> Dataset records:
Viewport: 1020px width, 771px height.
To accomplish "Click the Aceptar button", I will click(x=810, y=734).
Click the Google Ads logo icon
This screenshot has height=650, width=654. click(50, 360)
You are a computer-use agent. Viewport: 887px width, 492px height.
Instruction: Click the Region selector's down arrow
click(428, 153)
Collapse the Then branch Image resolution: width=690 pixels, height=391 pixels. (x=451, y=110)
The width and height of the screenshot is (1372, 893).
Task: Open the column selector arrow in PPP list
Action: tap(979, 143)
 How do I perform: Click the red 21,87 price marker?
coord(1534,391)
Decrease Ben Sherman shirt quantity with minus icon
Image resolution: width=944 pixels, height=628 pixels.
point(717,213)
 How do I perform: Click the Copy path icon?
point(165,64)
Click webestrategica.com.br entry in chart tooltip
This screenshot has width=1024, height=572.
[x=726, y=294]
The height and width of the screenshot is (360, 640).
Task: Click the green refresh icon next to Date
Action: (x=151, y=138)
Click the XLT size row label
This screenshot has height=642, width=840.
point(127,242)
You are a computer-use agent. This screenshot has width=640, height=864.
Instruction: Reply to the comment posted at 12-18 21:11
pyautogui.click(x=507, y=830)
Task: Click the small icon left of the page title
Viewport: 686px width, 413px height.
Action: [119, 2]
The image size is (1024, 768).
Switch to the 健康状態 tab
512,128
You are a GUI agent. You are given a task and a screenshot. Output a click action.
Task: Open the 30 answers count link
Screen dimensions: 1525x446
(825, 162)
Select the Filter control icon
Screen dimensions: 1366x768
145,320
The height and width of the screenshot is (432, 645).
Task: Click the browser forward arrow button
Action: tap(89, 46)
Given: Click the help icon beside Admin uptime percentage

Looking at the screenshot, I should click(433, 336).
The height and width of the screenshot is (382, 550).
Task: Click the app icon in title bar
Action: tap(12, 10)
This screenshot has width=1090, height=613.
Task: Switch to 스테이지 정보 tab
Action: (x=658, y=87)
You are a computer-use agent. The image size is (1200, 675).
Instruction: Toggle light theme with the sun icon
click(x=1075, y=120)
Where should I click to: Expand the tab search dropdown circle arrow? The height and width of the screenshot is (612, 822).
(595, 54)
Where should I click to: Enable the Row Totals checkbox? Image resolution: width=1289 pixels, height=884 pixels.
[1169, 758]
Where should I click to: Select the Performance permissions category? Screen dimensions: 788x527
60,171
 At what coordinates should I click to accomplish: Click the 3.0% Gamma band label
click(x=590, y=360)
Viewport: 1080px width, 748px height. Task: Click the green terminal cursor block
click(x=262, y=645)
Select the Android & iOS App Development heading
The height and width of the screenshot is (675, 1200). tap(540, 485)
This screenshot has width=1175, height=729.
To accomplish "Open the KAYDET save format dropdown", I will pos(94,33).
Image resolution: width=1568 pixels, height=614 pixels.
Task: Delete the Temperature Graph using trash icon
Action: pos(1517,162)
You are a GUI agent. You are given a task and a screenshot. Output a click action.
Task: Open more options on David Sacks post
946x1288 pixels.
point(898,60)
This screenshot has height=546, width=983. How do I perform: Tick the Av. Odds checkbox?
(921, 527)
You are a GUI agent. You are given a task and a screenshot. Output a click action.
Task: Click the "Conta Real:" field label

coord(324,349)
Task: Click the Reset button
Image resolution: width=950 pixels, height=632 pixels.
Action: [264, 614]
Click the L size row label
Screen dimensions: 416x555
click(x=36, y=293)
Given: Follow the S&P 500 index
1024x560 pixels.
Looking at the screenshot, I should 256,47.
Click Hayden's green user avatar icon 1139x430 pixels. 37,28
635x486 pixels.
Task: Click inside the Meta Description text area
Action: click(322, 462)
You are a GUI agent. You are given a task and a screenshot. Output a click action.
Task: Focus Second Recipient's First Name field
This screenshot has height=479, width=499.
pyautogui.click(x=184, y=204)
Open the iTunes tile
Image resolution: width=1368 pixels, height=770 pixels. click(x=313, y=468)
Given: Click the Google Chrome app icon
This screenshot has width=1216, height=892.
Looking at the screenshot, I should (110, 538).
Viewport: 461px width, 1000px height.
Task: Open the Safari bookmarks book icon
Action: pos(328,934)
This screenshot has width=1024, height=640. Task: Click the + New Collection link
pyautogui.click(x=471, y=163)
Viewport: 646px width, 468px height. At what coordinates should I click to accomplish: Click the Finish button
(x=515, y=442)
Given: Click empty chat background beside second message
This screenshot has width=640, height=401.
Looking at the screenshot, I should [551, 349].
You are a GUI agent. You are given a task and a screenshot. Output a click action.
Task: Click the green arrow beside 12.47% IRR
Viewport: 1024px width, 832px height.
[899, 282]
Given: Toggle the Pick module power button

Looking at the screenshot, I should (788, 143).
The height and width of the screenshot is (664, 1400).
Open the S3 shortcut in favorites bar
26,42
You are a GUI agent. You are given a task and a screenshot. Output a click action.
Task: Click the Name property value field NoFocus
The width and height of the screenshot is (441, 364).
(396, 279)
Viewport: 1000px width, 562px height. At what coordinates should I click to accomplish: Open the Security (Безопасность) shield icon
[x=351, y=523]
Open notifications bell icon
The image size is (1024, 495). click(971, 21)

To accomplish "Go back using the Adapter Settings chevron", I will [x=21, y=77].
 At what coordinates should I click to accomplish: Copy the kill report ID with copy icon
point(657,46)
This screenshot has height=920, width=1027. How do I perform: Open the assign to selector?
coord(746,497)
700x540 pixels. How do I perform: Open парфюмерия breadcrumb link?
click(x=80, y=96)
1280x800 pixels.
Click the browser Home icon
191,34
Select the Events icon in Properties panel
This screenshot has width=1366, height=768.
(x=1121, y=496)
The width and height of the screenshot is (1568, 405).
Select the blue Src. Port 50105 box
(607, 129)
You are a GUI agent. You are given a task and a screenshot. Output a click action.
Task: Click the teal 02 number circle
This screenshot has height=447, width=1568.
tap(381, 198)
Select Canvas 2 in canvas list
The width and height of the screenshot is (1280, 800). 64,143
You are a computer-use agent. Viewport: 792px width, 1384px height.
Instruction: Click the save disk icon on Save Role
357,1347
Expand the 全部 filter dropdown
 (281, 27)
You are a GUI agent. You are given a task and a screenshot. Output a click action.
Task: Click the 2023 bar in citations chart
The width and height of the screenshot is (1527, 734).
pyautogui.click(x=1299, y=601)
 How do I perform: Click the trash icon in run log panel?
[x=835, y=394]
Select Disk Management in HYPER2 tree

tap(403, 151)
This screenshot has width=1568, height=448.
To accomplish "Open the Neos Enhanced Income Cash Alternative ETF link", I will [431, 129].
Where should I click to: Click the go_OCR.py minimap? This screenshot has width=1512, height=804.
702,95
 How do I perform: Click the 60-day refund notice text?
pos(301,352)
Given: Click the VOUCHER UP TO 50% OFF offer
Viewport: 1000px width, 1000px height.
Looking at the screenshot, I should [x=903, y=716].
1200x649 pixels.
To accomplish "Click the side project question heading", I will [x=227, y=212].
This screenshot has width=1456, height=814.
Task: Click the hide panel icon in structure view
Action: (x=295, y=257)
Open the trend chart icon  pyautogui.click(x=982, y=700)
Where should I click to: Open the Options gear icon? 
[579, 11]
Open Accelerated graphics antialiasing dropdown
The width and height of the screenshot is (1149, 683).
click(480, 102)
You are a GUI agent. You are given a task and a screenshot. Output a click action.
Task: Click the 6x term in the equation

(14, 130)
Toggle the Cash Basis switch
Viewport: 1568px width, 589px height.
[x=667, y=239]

> Exercise objective:
Take every line of the material that contains the word "Name", and copy it.

> Response for this exercise:
Task: Focus Second Recipient's First Name field
Task: Click the Name property value field NoFocus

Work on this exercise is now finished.